“Beautiful Boy” Is a Stark Reminder of the Tragedy of Addiction

When I first heard about “Beautiful Boy,” I had no idea what it was about, and I didn’t care much either. Steve Carell’s name was enough to get me in the theater. I never watched the trailer or the countless interviews in which Timothée Chalamet and Carell carefully explain the plot and meaning of this story. Needless to say, when I finally watched the movie, it hurt.

Based on David Sheff’s 2008 memoir of the same name, “Beautiful Boy” tells the story of Nic Sheff’s (Chalamet) struggle with drug addiction, and David Sheff’s (Carell) struggle to come to terms with his son’s addiction. The movie alternates between past and present, giving us glimpses of who Nic used to be and who he has become. Throughout the film, you find yourself falling in love with the cheerful spirit of young Nic and fervently hoping that adult Nic recovers. But unlike many other movies that tell stories of success, the purpose of “Beautiful Boy” is to demonstrate reality.

Emotions run high in this film. There are a number of moments when your heart breaks for both David and Nic. Chalamet does a fantastic job at expressing the rapid and wild changes in mood that accompany drug addiction, and Carell is captivating in his depiction of his character’s endeavor to remain sane while drowning in a sea of worry and desperation.

But as much as Chalamet and Carell succeed in portraying the lives of the real Nic and David Sheff, it was Maura Tierney’s portrayal of Nic’s stepmom, Karen, that connects with the audience the most. As the chaos unfolds, Karen is the supportive figure that Nic needs and that David relies on. She is, for the most part, the voice of reason in the family, perhaps even more so than Nic’s mom, Vicki (Amy Ryan). She is also the first to realize that they cannot do anything for Nic until he is willing to do something for himself. She remains a spectator for much of the film, allowing her husband to take the lead on how to deal with Nic. Karen’s outside perspective as a spectator allows the audience to resonate strongly with the character.

The most distressing scene in the movie is perhaps the one where Karen chases after Nic in her red mini-van after the family has caught him and his girlfriend breaking into their home. David chases after Nic on foot while Karen is looking after their two small children at home, but when she sees Nic fleeing in his car, she goes after him. Only a few scenes earlier, Karen had told David that there was no way to help Nic, so her chasing after him is completely out of character, yet understandable. As the scene continues, the immediate reaction is to wonder whether she will catch Nic and his girlfriend. But what if she does? What is she going to do? How is her catching them going to change anything? He will continue to use drugs, and he will leave again because he wants to. Karen seems to realize it too, because she stops chasing after them. When Karen breaks down, we break down with her because that’s when we realize that we will not leave “Beautiful Boy” with the sense of comfortable hope most movies deliver.

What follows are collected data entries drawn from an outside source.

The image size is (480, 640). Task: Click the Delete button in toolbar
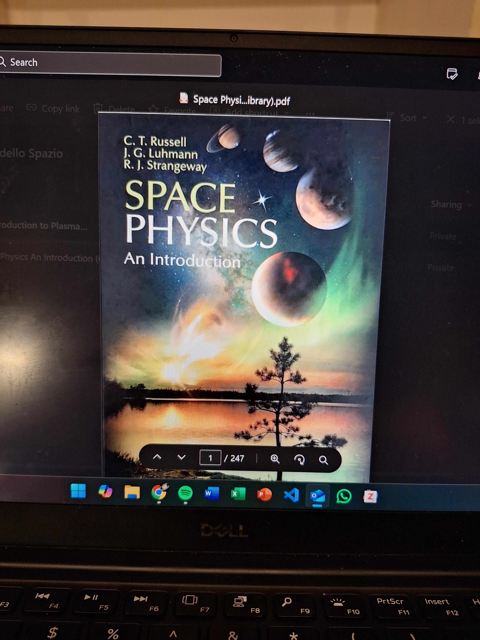point(115,109)
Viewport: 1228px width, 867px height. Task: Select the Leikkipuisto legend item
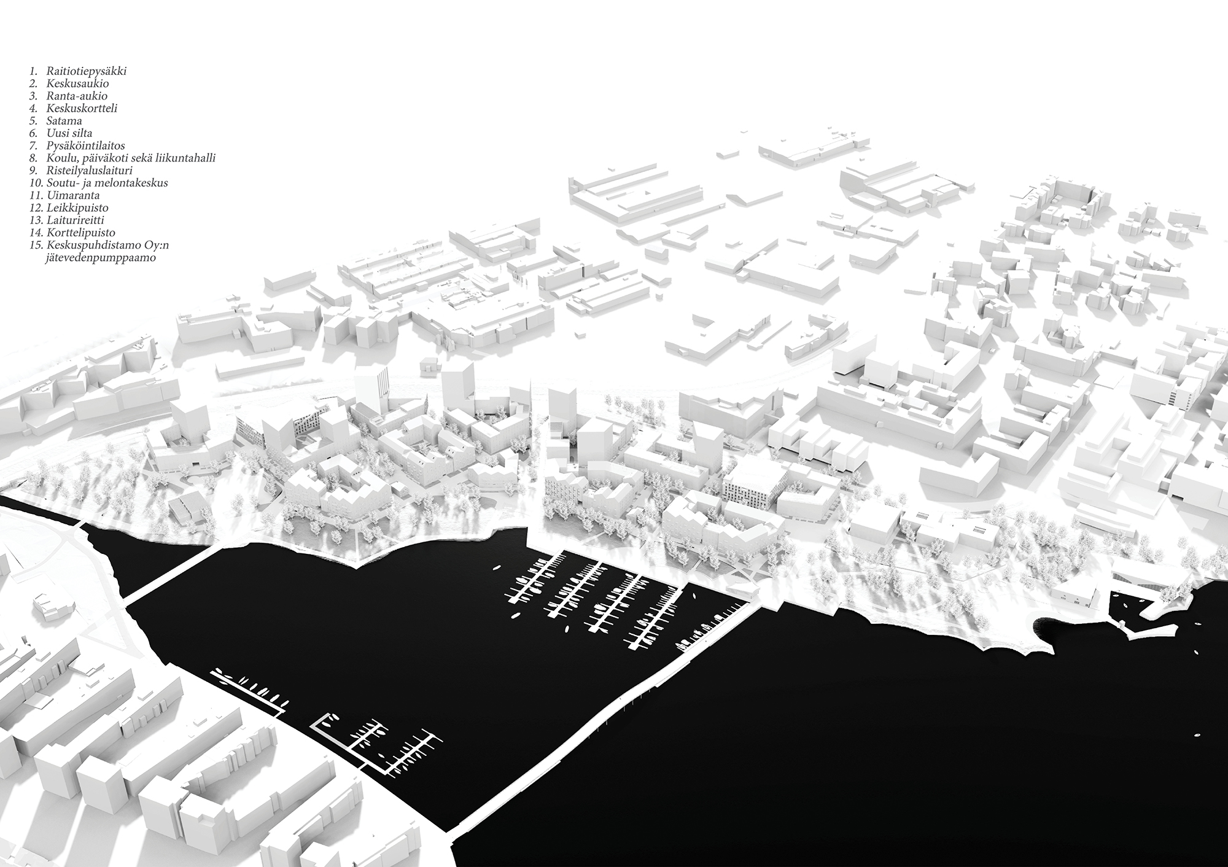click(x=77, y=208)
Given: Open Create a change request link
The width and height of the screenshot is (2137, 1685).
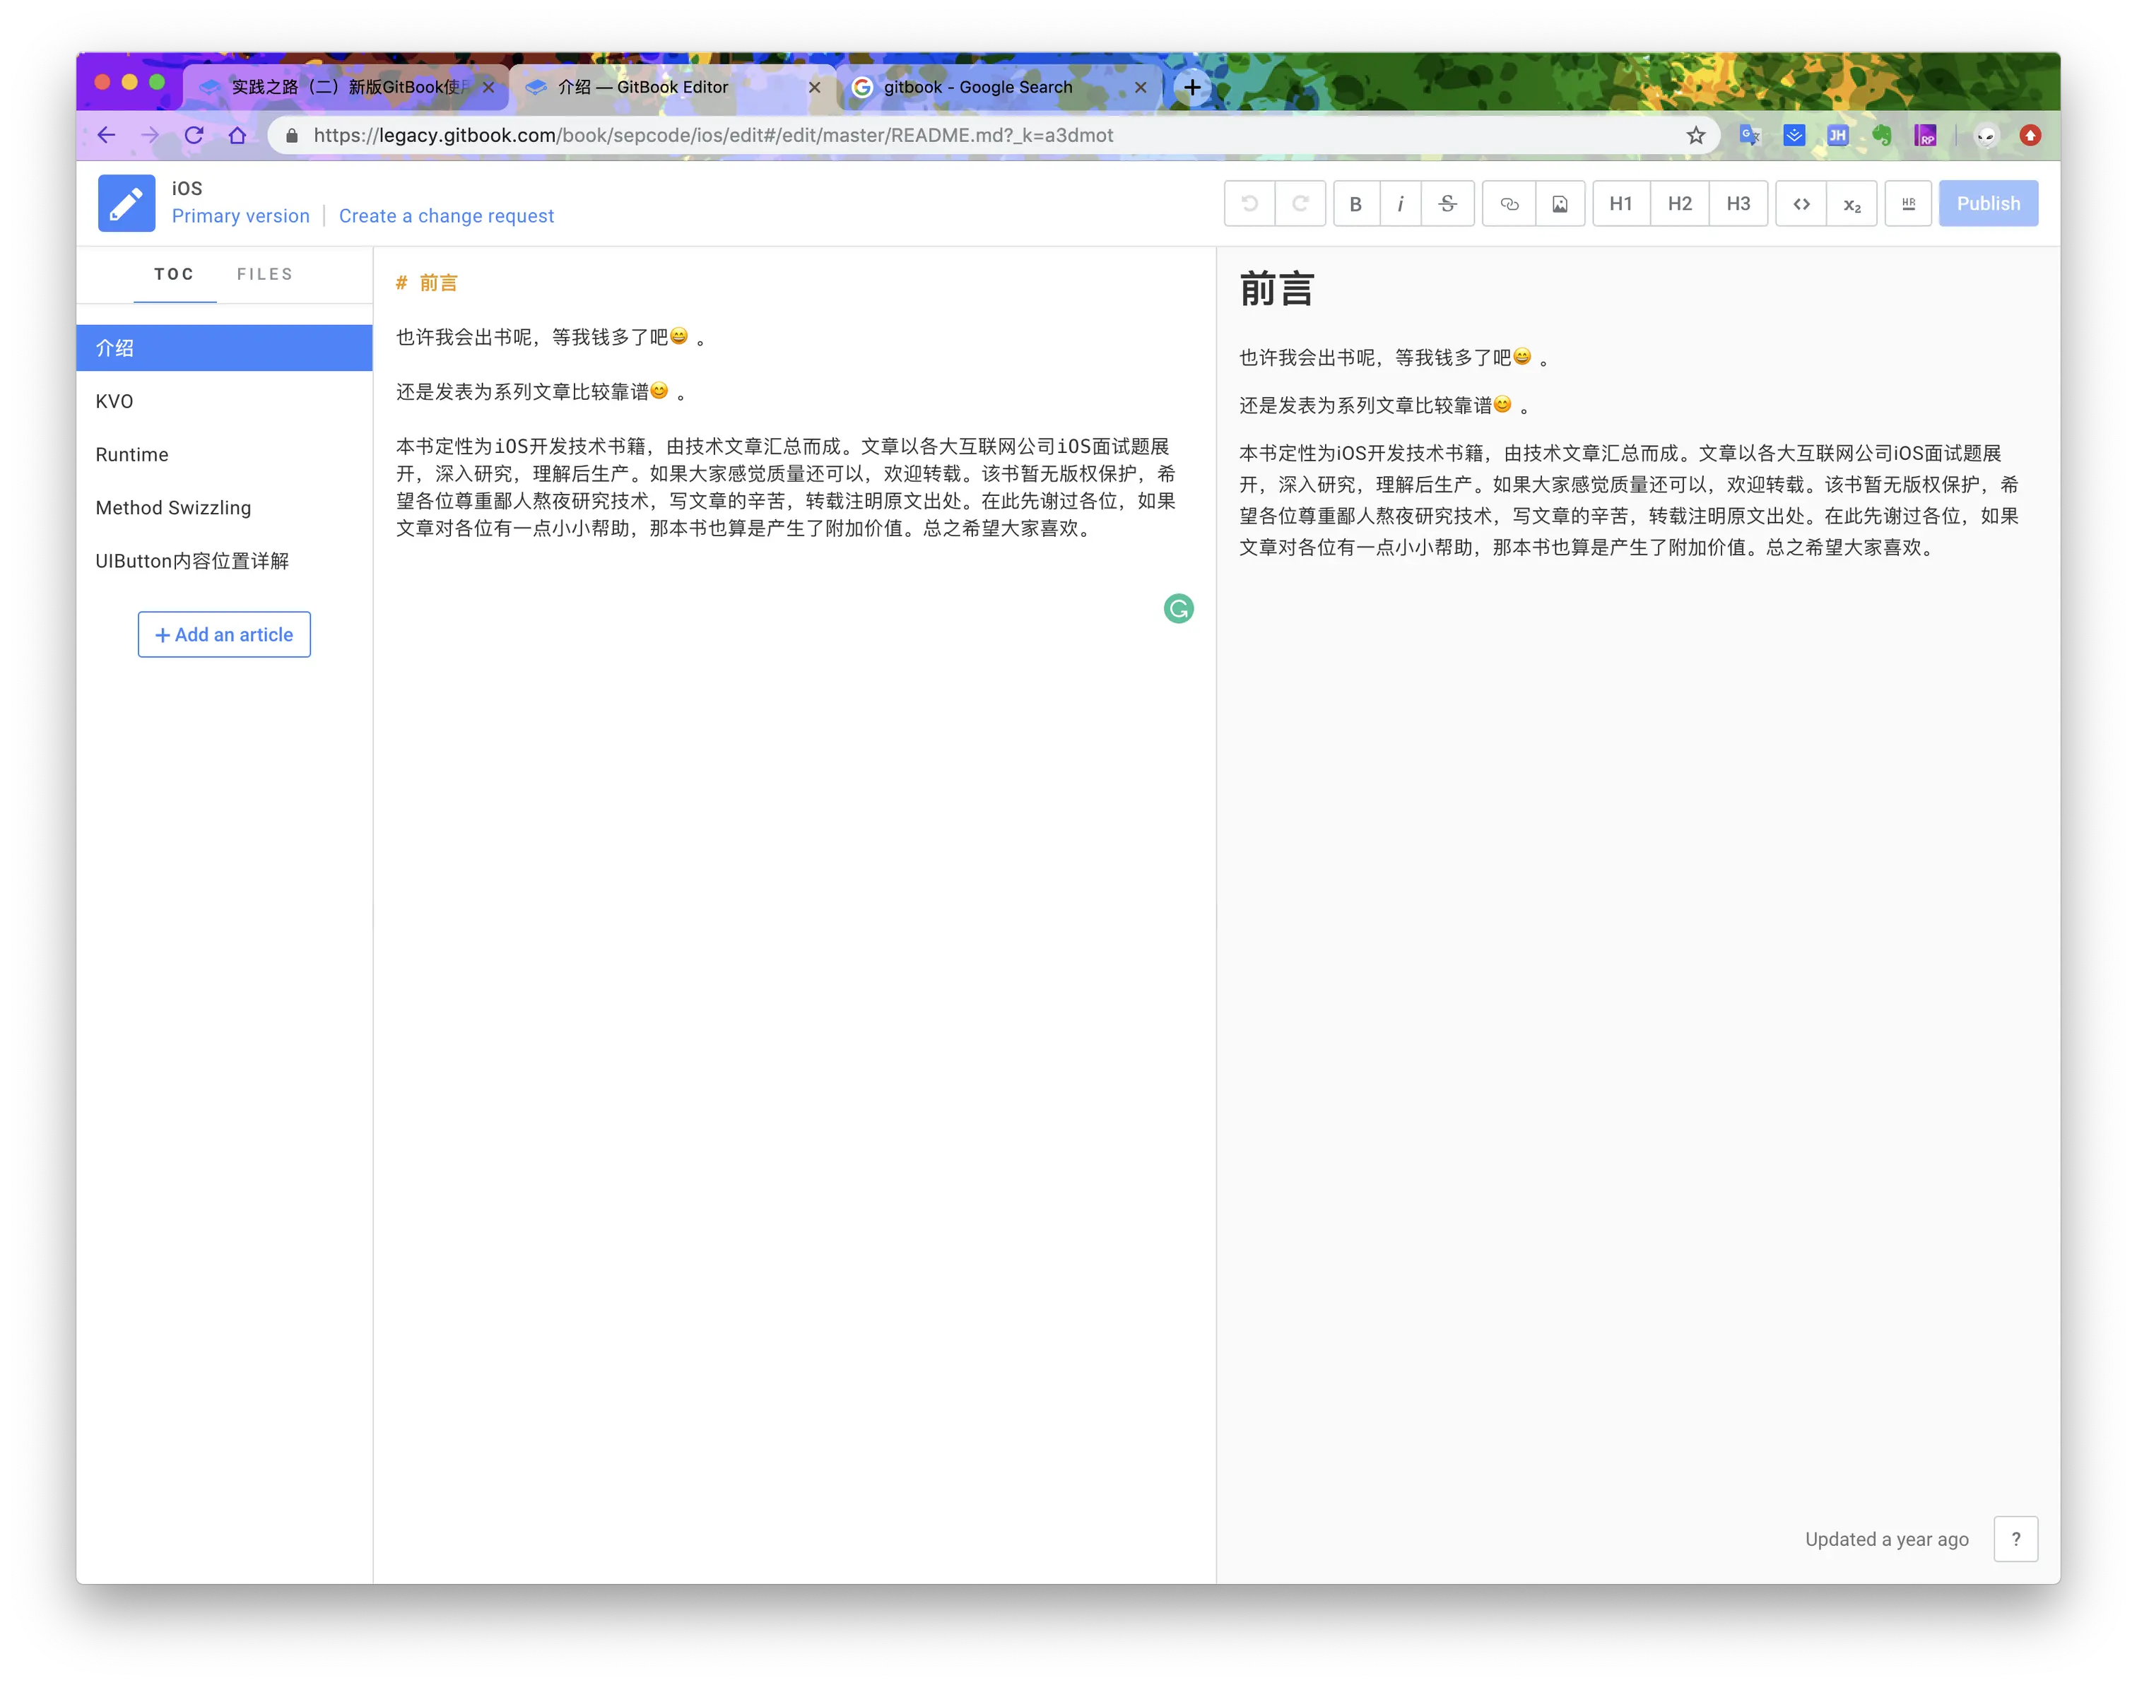Looking at the screenshot, I should tap(446, 216).
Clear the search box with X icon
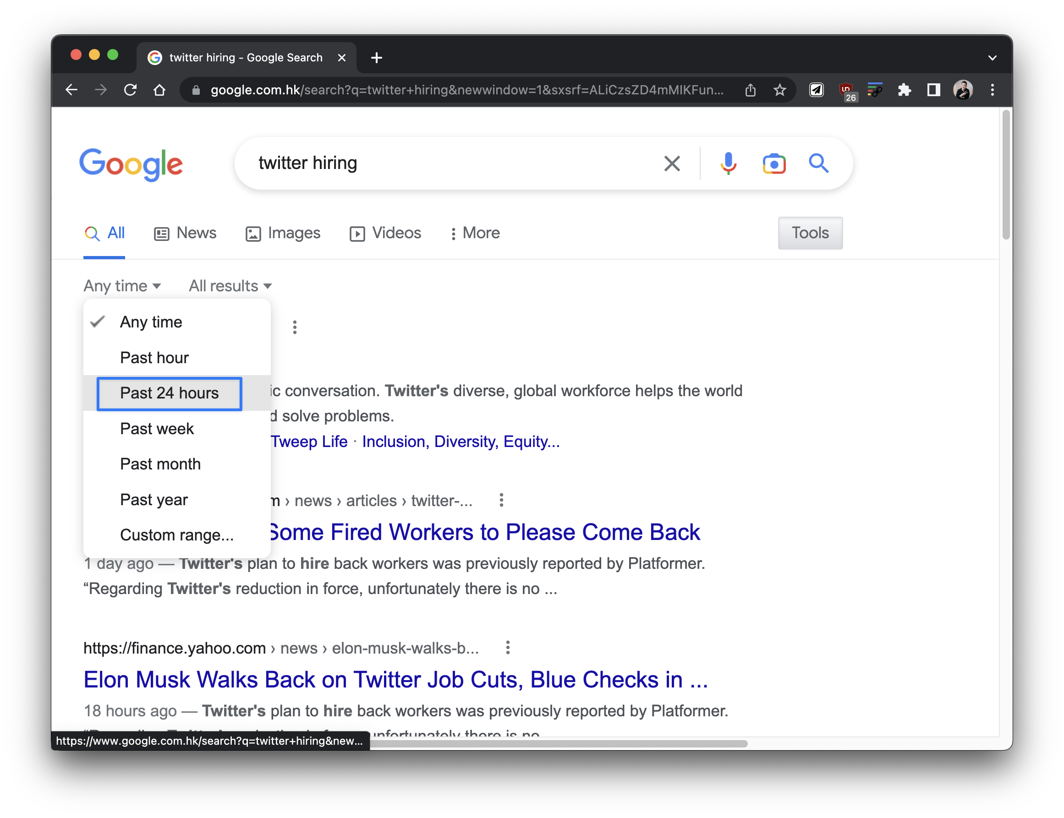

The entire film mirrors this one scene. The Sheff family chases after Nic, hoping that they can bring him back to sobriety, only to realize that there is nothing they can do if he is not willing to slow down. It’s almost frustrating every time he has a relapse, because you desperately want a happy ending. But “Beautiful Boy” does not provide a romanticized depiction of drug addiction or recovery — it is harsh in its storytelling. We never see a grown-up Nic fully sober. All we get is white letters on a black background repeating the theme of the film: there is no final victory over addiction — it is one day at a time. Yes, the real Nic Sheff has now been sober for eight years, but his struggle was even more arduous than what the film showed.

Despite the movie being far from the typical Hollywood survivor tropes, “Beautiful Boy” still leaves behind some positivity and a deep appreciation for all the love that can come from family. Even if it’s not the father-son relationship depicted in the film, or even if you’ve never experienced anything nearly as serious as drug addiction, you walk away with a new appreciation for all the small ways in which family members express their love for you. “Beautiful Boy” reminds us of how important it is to say “I love you” to the people around us.